The Role of Various Risk Factors in Living Related Donor Renal Transplant Success

Abstract
Assessment of living related donor (LRD) survival statistics offers the opportunity to gauge the effects of recipient characteristics without the perturbations of viability, function, and antigen sharing that are inherent in cadaveric organ grafting. From Jan. 1, 1969 to Jan. 1, 1979, 167 LRD grafts were performed. Crude patient survival at 1 yr is 92% and 84% at 5 yr. Graft function at 1 yr is 79% and at 5 yr is 64%. One yr patient survival has steadily improved: 1969-73, 83%; 1973-75; 91%; 1975-79, 98%. Graft survival improved during the first 2 periods and has since remained unchanged. HLA identical grafts showed the expected advantage compared with single haplotype grafts (93 vs. 74%). Recipient age was without effect until 50 yr, all younger subgroups having 1-yr patient survival of 92-95%, while those older than 50 had a 1 yr survival of 60%. Juvenile diabetes was associated with a 1 yr patient survival of 85% and graft survival of 74%. Glomerulonephritis did not affect early graft survival statistics, but there was a greater frequency of graft loss after 2.5 yr, with function at 5 yr of 51 vs. 68% for recipients with all other diagnoses.

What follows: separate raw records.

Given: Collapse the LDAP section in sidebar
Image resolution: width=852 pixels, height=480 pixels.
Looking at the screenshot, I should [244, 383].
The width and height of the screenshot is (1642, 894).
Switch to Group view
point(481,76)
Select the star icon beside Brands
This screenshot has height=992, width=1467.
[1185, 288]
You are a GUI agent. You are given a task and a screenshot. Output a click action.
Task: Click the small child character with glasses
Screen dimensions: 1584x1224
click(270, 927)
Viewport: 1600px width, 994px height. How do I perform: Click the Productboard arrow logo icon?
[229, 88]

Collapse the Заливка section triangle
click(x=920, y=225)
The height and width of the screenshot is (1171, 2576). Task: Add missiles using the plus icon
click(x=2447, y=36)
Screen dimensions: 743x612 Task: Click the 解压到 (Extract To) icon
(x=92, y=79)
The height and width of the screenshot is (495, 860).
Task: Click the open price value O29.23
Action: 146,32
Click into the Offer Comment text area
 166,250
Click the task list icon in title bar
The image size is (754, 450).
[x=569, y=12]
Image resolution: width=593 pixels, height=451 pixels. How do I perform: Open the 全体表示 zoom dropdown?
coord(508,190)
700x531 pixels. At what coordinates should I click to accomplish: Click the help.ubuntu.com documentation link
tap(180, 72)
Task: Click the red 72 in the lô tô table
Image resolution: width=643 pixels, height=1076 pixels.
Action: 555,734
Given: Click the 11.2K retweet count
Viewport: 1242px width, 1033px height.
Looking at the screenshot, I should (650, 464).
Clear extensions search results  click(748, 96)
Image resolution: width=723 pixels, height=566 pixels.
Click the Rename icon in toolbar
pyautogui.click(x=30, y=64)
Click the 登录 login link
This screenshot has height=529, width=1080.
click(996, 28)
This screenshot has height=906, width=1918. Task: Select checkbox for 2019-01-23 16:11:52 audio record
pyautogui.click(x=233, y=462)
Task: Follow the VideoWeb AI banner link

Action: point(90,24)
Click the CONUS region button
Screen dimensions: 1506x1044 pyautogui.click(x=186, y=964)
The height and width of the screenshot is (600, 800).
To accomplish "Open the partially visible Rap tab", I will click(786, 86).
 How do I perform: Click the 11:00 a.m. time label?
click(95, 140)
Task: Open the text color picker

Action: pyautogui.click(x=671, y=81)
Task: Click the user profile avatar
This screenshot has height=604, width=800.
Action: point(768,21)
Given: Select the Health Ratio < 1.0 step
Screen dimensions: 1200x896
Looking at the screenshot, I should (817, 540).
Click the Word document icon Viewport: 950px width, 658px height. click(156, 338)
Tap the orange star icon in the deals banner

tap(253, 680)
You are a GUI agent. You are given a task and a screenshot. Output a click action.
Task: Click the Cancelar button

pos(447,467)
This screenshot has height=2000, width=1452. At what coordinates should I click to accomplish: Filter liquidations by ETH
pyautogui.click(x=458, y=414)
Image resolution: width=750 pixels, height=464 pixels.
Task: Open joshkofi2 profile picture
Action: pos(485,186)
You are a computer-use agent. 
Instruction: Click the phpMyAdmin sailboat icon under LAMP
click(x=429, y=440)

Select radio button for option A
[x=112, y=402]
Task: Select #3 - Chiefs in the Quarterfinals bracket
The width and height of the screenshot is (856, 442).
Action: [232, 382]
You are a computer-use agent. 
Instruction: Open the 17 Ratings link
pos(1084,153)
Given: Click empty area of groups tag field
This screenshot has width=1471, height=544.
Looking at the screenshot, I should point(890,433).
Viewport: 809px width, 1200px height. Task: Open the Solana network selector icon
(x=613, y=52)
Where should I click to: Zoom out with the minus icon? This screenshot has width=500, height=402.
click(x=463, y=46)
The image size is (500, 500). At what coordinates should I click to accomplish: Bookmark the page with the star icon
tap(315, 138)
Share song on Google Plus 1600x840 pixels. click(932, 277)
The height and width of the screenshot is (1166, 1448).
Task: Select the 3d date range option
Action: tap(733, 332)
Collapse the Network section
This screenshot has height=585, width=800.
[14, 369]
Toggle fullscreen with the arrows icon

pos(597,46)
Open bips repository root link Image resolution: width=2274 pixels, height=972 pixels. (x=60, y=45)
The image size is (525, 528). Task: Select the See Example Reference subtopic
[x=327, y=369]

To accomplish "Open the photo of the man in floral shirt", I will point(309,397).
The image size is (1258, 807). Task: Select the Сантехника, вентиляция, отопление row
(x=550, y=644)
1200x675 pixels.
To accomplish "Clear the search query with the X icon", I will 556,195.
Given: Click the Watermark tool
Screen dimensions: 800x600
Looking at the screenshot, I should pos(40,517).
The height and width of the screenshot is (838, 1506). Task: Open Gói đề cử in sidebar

Cadaveric graft statistics vary with recipient race when adjusted to exclude older patients and diabetics: white recipient 1-yr graft survival 74%, black 38%. No meaningful difference exists among LRD recipients as to graft function, but there is a trend toward improved black patient survival. There may not be an inherent difference in immune response to genetically similar grafts, but the disparate results with racially mixed donor-recipient combinations rests with other factors.